Doherty believes both are possible. The USB group could get a connector defined rapidly for consumer use, and the IEEE could work on a variation for higher-end systems such as servers, with optical lines linking processors together and linking computers to storage systems.
"If this starts out as a 100-gigabit USB 3F (F for fiber) connector, there's nothing precluding it from going to IEEE and becoming a 10-terabit link with the same connector," Doherty said.
The money question
There's another obstacle besides politics that Intel and any allies must reckon with: cost.
Optical networking, in which lasers send information as photons down transparent fibers, doesn't come cheap.
Doherty believes high-volume production could lower its costs, though. And USB is nothing if not high-volume: about 3 billion USB devices ship a year right now, according to In-Stat.

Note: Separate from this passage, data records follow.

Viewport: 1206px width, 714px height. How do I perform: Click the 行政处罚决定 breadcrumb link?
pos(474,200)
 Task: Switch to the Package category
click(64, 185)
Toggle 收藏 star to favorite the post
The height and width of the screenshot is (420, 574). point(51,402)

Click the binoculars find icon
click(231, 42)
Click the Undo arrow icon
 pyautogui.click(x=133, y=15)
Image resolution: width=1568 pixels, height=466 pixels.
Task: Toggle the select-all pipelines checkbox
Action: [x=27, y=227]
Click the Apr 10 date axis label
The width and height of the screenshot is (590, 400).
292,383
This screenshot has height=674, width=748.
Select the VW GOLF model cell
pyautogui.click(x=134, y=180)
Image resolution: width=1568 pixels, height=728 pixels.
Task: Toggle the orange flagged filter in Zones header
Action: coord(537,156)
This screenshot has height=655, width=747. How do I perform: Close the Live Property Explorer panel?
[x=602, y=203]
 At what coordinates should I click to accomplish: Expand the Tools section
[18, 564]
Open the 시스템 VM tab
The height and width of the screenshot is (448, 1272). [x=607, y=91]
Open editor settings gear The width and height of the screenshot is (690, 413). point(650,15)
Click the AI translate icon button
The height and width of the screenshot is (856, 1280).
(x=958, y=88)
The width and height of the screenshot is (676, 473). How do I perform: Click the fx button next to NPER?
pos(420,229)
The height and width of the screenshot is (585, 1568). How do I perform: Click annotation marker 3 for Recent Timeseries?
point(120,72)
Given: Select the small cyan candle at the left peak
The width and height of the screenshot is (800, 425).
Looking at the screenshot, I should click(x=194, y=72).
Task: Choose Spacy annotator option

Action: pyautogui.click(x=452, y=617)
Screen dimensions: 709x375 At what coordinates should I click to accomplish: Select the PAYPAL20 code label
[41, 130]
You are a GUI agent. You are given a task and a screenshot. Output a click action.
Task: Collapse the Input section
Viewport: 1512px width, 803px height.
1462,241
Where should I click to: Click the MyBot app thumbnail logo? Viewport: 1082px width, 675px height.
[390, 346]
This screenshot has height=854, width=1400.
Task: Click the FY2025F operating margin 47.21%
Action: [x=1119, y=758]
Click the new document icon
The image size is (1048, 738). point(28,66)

"There's every indication that if they get down to USB economics, they can get the cost of the connector down to tens of cents instead of the tens of dollars of most high-performance fiber optic connectors now," Doherty said.
One way to cut costs would be to use plastic fibers rather than higher-quality glass, Doherty said. That limits data-transfer capacity compared to glass, but plastic is cheaper and also is more flexible, Doherty said. Here's a sign Intel agrees: Ziller said of Light Peak, "You can tie a knot in it and it'll still work."
Intel has conducted plenty of research into silicon photonics, in which lasers are built into processors themselves, but Light Peak uses more conventional technology for the optical modules that convert ones and zeros into light at and vice versa. Ziller said Intel is using optical modules from mainstream manufacturers such as Avago Technologies, SAE Magnetics, and Foxconn.
Linking two wires is well understood, but how exactly does that work with two fiber optic lines? In Rattner's demonstration featured a hot-plugged Light Peak cable, so evidently Intel has an idea how to make it work economically.
High-end fiber connections are made by fusing the optical lines, but Doherty believes a gel-like adhesive, perhaps protected by a sheath that snaps back when the connector is plugged in, could be used. "It may not be for things you take on and off a hundred times a day," he said, but such a connector could be used dozens or hundreds of times.
Plenty of Intel ideas have flopped, but the company does have more experience than most introducing complicated technology. And it's not putting on the hard sell for Light Peak.
"We're talking hundreds of millions of ports over next the few years, which really will help drive the costs down and make it an attractive technology," Rattner said. "Fundamentally, we believe the time has come for the optical technologies to go high volume."